Clouds over Europe

Cloud formation and dissipation processes are still not well understood due to the complex interaction of many physical mechanisms. At the same time, clouds play an essential part in the global climate system. However, since their behavior is still not well understood, the greatest uncertainties in current climate projections are in this area. To gain a better understanding of cloud-forming processes and to study their spatiotemporal distribution, data from geostationary meteorological satellites, such as the Meteosat series of EUMETSAT, can be used. So let’s take a look at the cloud distribution over Europe from the perspective of the Meteosat Second Generation satellites (MSG).

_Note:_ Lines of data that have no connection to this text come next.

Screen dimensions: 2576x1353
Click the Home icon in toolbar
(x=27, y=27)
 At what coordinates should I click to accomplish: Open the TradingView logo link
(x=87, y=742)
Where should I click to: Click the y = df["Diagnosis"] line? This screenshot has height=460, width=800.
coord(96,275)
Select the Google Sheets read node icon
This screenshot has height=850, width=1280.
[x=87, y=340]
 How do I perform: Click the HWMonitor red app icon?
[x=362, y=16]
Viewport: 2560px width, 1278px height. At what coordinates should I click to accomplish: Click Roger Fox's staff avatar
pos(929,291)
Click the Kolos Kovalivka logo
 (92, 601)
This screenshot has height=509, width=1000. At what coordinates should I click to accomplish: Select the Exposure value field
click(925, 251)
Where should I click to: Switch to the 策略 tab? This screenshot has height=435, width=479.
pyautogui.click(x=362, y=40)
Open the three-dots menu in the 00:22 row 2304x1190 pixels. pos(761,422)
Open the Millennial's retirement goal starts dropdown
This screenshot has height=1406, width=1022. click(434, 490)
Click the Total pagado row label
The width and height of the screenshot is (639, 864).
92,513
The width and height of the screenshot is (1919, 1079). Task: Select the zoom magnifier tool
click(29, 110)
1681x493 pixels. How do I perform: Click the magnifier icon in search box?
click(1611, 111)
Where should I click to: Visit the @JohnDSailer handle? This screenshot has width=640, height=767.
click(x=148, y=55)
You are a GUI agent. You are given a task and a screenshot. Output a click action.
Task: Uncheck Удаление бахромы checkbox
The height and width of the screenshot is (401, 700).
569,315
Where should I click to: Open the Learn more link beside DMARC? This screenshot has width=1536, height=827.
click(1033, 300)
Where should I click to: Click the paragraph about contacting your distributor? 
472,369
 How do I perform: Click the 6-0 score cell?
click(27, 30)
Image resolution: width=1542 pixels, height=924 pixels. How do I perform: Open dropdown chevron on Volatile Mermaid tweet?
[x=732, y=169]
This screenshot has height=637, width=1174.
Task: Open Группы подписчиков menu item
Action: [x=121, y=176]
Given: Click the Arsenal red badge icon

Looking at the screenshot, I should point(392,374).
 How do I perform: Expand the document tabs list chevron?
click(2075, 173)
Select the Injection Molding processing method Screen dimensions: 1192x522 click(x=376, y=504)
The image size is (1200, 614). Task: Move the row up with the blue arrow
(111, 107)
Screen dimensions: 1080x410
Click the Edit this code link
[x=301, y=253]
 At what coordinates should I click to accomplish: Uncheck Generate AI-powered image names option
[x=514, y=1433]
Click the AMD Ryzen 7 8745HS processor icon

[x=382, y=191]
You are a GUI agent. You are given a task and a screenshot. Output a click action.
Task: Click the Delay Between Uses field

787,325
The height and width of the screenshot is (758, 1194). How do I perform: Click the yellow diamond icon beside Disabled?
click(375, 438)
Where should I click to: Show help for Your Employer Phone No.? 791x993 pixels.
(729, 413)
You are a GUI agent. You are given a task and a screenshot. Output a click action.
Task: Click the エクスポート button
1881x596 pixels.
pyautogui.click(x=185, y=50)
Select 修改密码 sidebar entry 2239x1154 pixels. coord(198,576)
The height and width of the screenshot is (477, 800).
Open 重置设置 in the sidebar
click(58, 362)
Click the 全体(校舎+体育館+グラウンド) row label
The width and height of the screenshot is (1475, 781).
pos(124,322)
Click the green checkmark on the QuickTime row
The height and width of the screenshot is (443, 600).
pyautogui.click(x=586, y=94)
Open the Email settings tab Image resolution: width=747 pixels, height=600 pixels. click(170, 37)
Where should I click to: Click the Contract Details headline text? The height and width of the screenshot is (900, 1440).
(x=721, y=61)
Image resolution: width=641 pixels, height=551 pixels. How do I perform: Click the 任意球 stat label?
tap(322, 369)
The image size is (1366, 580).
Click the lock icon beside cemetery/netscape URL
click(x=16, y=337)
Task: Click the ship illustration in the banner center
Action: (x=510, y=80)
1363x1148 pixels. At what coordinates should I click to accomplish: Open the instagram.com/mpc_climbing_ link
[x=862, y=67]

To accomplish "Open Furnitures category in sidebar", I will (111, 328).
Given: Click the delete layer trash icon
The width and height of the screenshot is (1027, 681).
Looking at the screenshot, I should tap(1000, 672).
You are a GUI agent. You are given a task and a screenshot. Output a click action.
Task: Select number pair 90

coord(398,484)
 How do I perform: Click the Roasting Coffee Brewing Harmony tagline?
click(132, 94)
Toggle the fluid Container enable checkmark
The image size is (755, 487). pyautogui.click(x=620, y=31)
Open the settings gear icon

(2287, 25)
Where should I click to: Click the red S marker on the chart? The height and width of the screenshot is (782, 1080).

Below you can see the VIS and IR composites of an exemplary MSG scene:

MSG satellites scan the Earth’s atmosphere every 15 minutes in 12 spectral bands (from VIS to thermal infrared):

Research objective

In this case study we want to use MSG data from 2005 and 2006 to investigate the average cloud distribution and cloud altitudes over Europe during this period. Our goal is to develop two ML models:

  • One which we can use to generate a spatially explicit cloud product for every MSG scene available

  • and another one to analyze cloud altitudes.

Due to data size issues, we will only use data from the 15th of each month at a three-hourly frequency. This ensures, that diurnal and seasonal fluctuations are still covered while reducing data size significantly.

For training and validation purposes, we’ll use METAR station data gathered at 273 European airports. At these stations, among many other variables, cloud cover and cloud altitude are recorded.

Additionally, a digital elevation model is provided:


Develop a conceptual approach for this task and discuss it in your group. Create a flowchart of all the steps necessary to implement your approach.

Ask yourself:

  • Are the data sets provided suitable to reach the goal (spatially explicit cloud product)?

  • Which problems might occur and how could you address these?